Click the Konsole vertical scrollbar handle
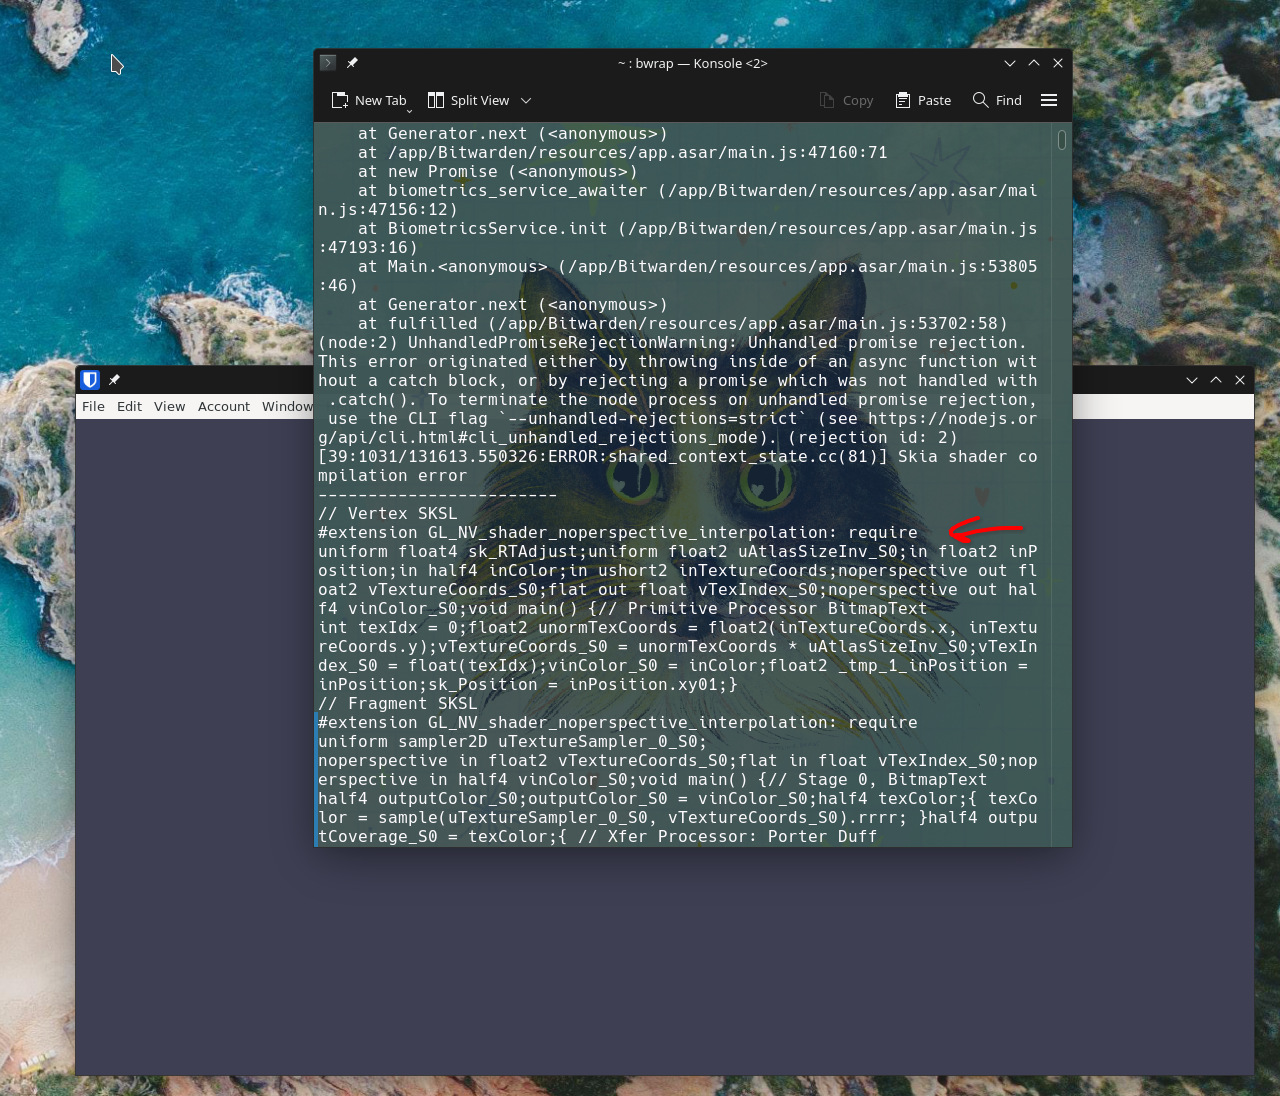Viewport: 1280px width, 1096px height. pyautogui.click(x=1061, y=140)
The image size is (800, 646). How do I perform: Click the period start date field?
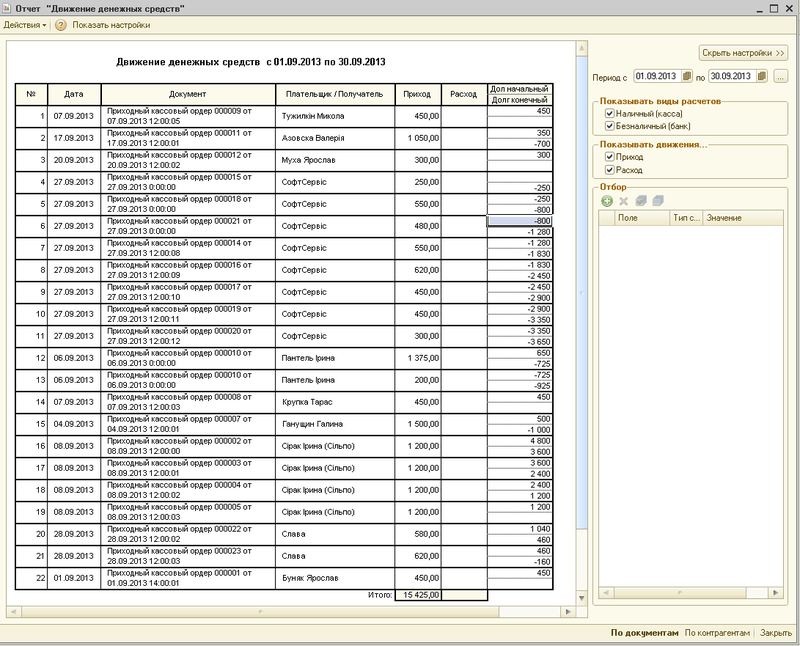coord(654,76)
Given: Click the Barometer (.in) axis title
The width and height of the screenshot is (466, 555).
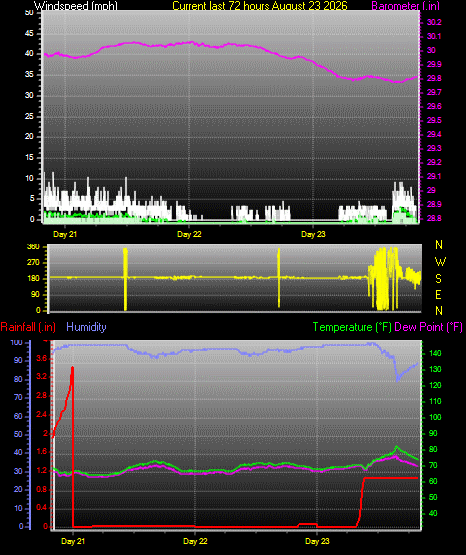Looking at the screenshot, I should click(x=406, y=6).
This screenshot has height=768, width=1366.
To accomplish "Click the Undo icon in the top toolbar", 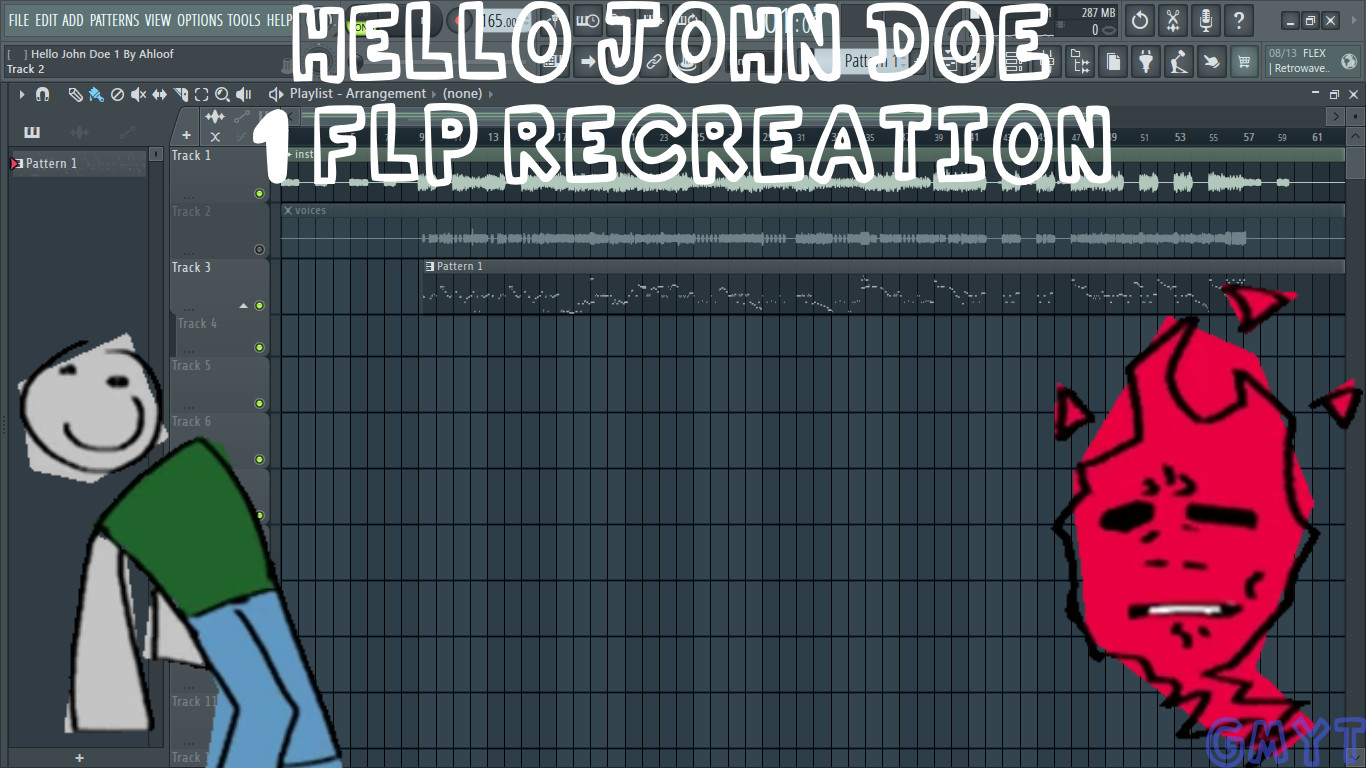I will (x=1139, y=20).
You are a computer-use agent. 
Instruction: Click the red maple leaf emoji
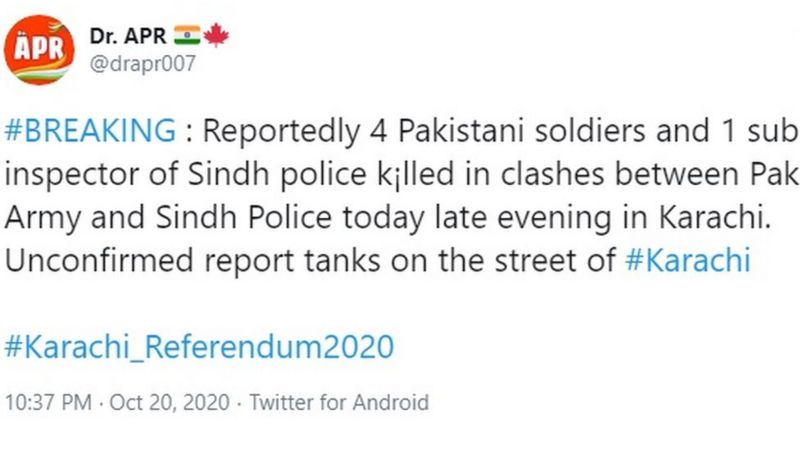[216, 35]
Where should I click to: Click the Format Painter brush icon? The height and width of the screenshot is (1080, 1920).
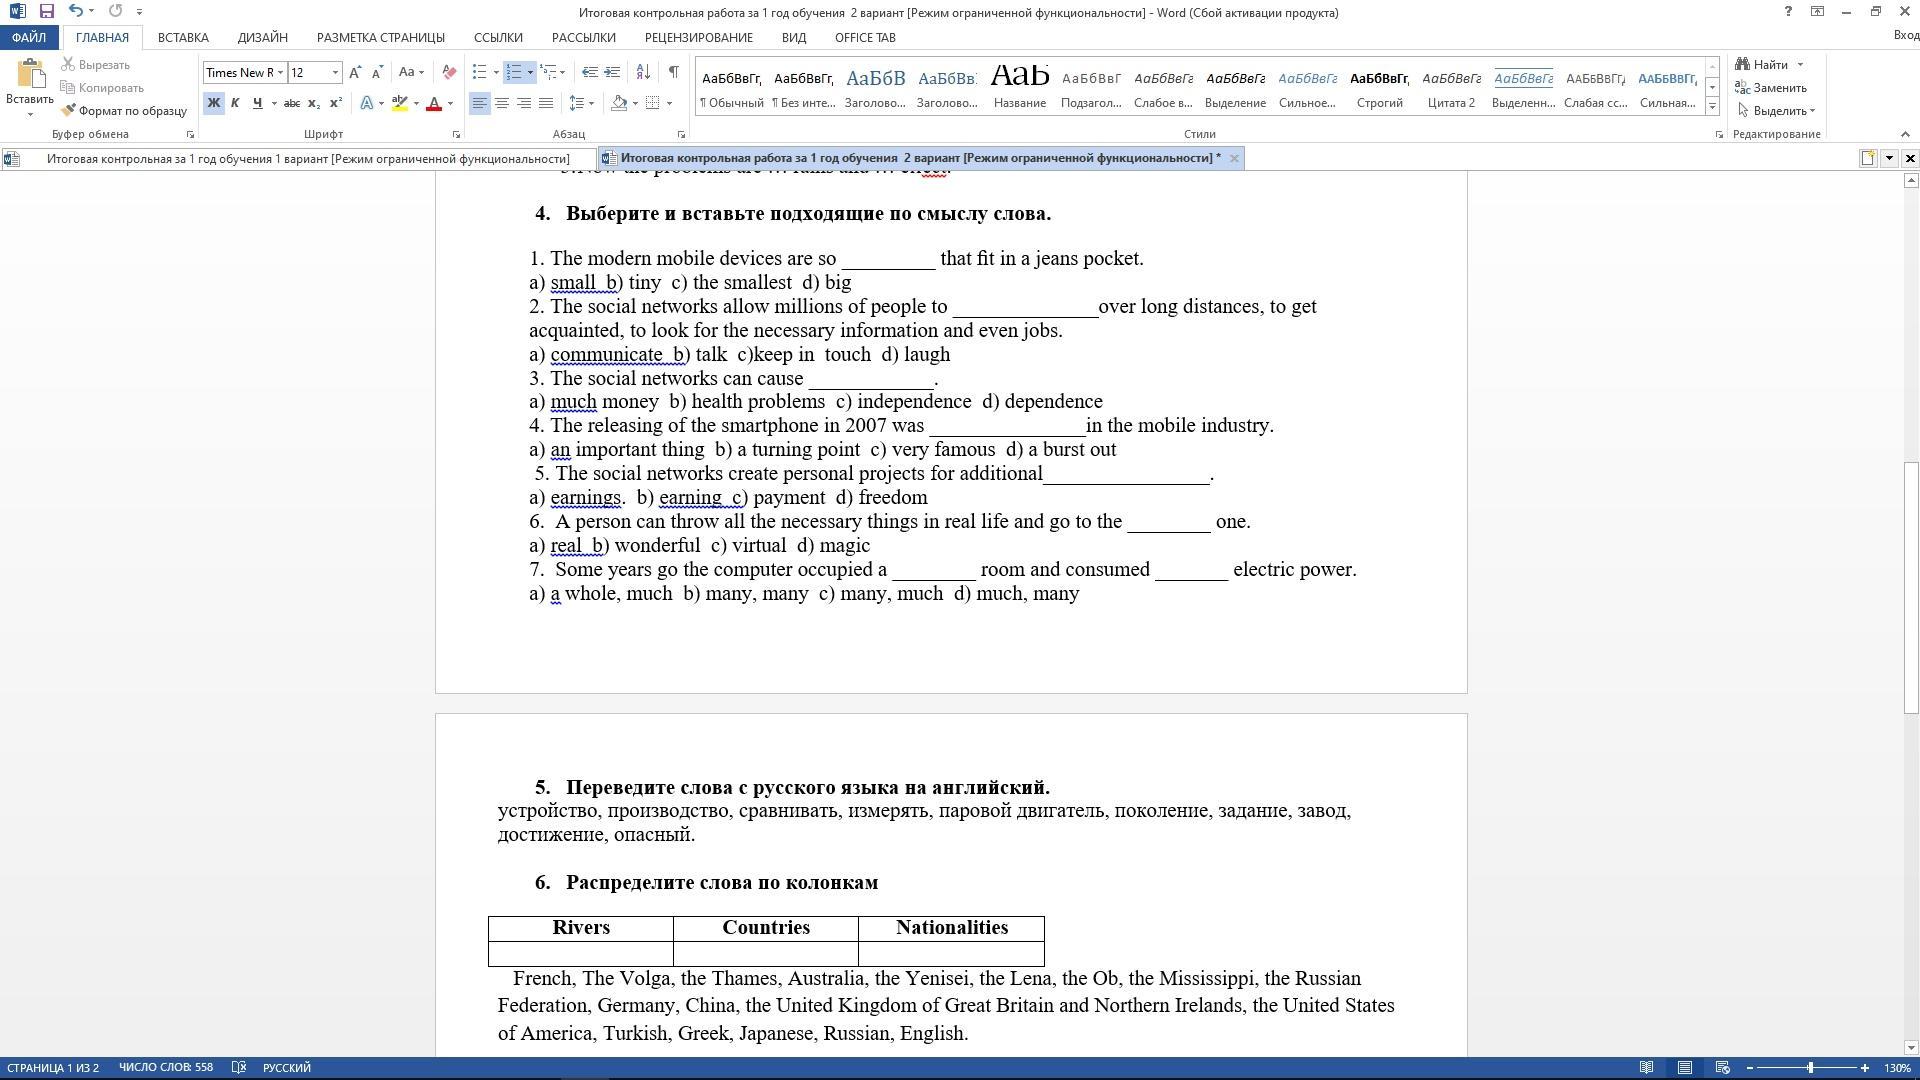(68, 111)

Work task
What must be output is the exact run of lines from the one holding "Where should I" through the end of the entries above, both ends included, minus the pictures.

Task answer
Where should I click to: Click the Format Painter brush icon? The height and width of the screenshot is (1080, 1920).
(68, 111)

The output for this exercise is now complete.